Task description
Replace "screenshot" with "image" in the data, starting at the line that contains "Click the Browse book icon" and ending at the end of the data, and give those lines again with nothing else changed.

BEGIN Data shown

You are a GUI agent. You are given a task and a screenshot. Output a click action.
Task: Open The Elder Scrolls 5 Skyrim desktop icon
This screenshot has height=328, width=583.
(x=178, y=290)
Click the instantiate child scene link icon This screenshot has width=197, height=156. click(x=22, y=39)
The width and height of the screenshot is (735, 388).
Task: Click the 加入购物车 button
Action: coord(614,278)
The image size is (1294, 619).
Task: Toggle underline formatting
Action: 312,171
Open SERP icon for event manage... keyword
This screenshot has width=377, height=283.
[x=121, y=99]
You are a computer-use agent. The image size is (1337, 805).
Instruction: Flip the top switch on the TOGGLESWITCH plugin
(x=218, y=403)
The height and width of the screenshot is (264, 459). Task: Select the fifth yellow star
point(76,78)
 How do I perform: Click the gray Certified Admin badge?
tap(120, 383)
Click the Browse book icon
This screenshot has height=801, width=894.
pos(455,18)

END Data shown

Written answer
Click the Browse book icon
This image has height=801, width=894.
pos(455,18)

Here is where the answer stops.